# Bad nights at the bar



## Fudgey (Nov 1, 2011)

I got good and loaded the other night, tripped off the curb and took a faceplant on the street. This reminded me of some my other fateful nights of drinking. I figured this would be a good thread to share some of your rougher nights...

When I was twenty-one years old I went to a bar with my two best friends and had my first legal drink. I had drunk alcohol before like everyone else, but this was my first drink in a bar with my driver’s license and being able to sit at the bar with all the other patrons.

One drink led to another, and then the regulars and other patrons found out it was my twenty-first birthday. The floodgates opened. All of a sudden there were drinks coming from the left and the right, and I was sitting in front of more than eight shots of vodka, tequila, and other alcohols. This was back in 1998, so no one was concerned with the fact that I might get sick, drive, or die in the bathroom. Cigarette smoke was hanging over the bar like a thick fog, the music was loud, and the girls were bra-less. I was in heaven.

Even though I was used to having a few beers back then, I got very drunk, very fast, after no more than four of those shots hit my gut. I drank them too quickly. I should have paced myself, but they were free, and I didn’t have any plans for the day after. “What the hell!” I yelled to one of my buddies, “I can sleep in later! Whoohoo!” After even a few more shots my head felt like it was only floating on top of my body. It didn’t feel attached at all. Everything was great until I had to pee.

”Golden seal about to be broken!” I started yelling and I staggered to the Men’s loo. The crowd gave way, and someone smacked me on the butt, and I ended up in the bar’s stinky bathroom, weaving back and forth. I had a hell of a time trying to stand straight while I peed, and I ended up starting to pee on my shoes. I immediately stopped the flow and thought about how I could not piss all over myself.

“I know,” I slurred to myself, “I’ll just go sit down in one of the stalls.”

How I managed to stop mid-stream is a mystery to me, but I did.
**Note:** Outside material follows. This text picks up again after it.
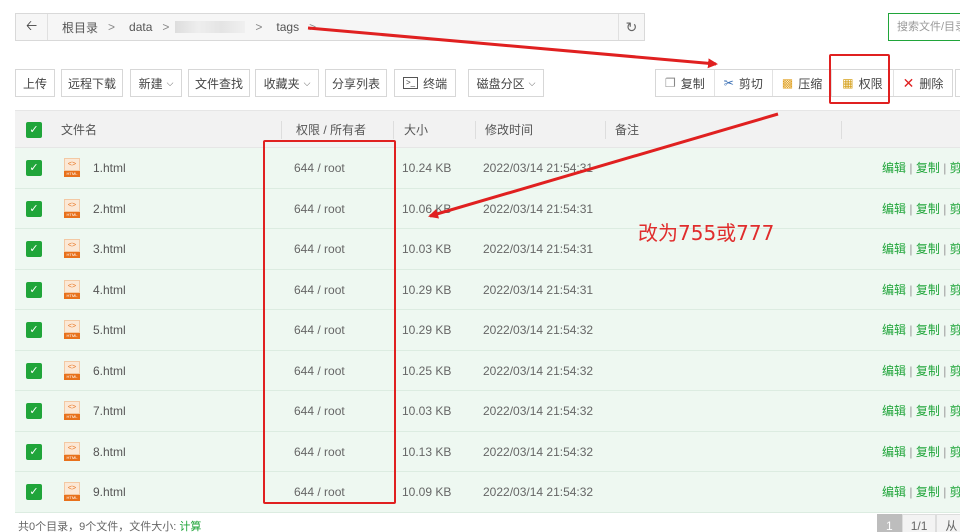 The width and height of the screenshot is (960, 532). What do you see at coordinates (287, 83) in the screenshot?
I see `favorites-dropdown: 收藏夹 ⌵` at bounding box center [287, 83].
For all the ladies out there reading this, let me tell you that when a man is drunk he has a really hard time stopping peeing. I’m kind of surprised that I was able to, but I was. So, I ended up turning around and shuffling to the first stall behind me with my junk still hanging out and with my arms in front of me like a drunken mummy.
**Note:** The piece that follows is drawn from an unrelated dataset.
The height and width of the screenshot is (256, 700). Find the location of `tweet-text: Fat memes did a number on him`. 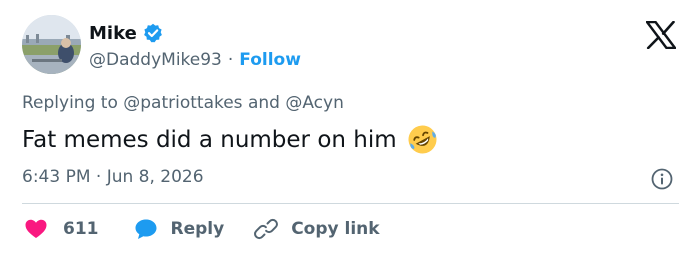

tweet-text: Fat memes did a number on him is located at coordinates (210, 140).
Giggling, I ricocheted into the stall, spun around a bit too zealously in an attempt to close the stall door behind me, and in doing so I must have missed the state of the toilet seat. I managed to lock the door and whip my pants down before peeing all over them, and then I plopped down on the seat to piss like a little girl. I stuck my firehose down between my legs, let go with the flow again, and began humming. What a great night I was having! A great night, up until I realized how squishy my bottom felt on the seat.

That’s right – squishy. My butt was almost sliding around on the seat.

Then I looked down.

Between my legs I saw a dark mess in the bowl. “What the…” I said aloud. Oh no, it wasn’t. Oh yes, it was. Poop. Lots and lots of poop. It was in the bowl, and I began to realize what was on the seat. More poop – liquidy poop from someone else’s butt. Foreign poop.

As I stood up I kept on peeing, which meant that I pissed straight down and then out in an arch and all over the front of my jeans and underwear and the floor of the stall. When I spun around again to look at the seat and bowl my shirt tails got stuck to my soiled cheeks. Then I fell down.

By this point one of my friends had come in to see if I was alright, and the guy who had been in the stall next to mine banged on the partition and told me to watch myself. I was so drunk that I just decided to crawl under the door in the space between it and the floor. I ended up on the floor in the middle of the Men’s room, shitfaced, gagging, with my pants around my ankles and my twig and berries glued to my right leg with someone else's poo. I don’t remember caring, either.

”Hey, I sat in foreign shit,” I started to say to my friend, and then I threw up on myself. The smell was so bad. I do not remember this part so well, but this is what he told me happened the next day. According to him, he went and found my other friend, and they picked me up, pulled up my pants – over the offending foreign poop and all – and dragged me out the back door of the bar.

I ended up sitting on my coat all the way back to the dorm, where I endured a drunken walk of shame only to be tossed into the shower with my clothes on. I woke up the next morning with a barf bucket next to me with some pre-chewed McDonald’s in it and most of the shots that had been bought for me. I was hungover until dinner.


----------



## Wolverine (Nov 2, 2011)

H.O.F. !


----------



## RIP - VTEnviro (Nov 2, 2011)

Fudgey - your friends are better men I would be.

There's no way I'd let you in my car covered in your own, not to mention someone else's excrement, all while seconds from barfing.

You know, if you drank less, you'd probably be more reliable in the ole #2 department.


----------



## Master slacker (Nov 2, 2011)

Epic.


----------



## maryannette (Mar 28, 2014)

Yes, epic.


----------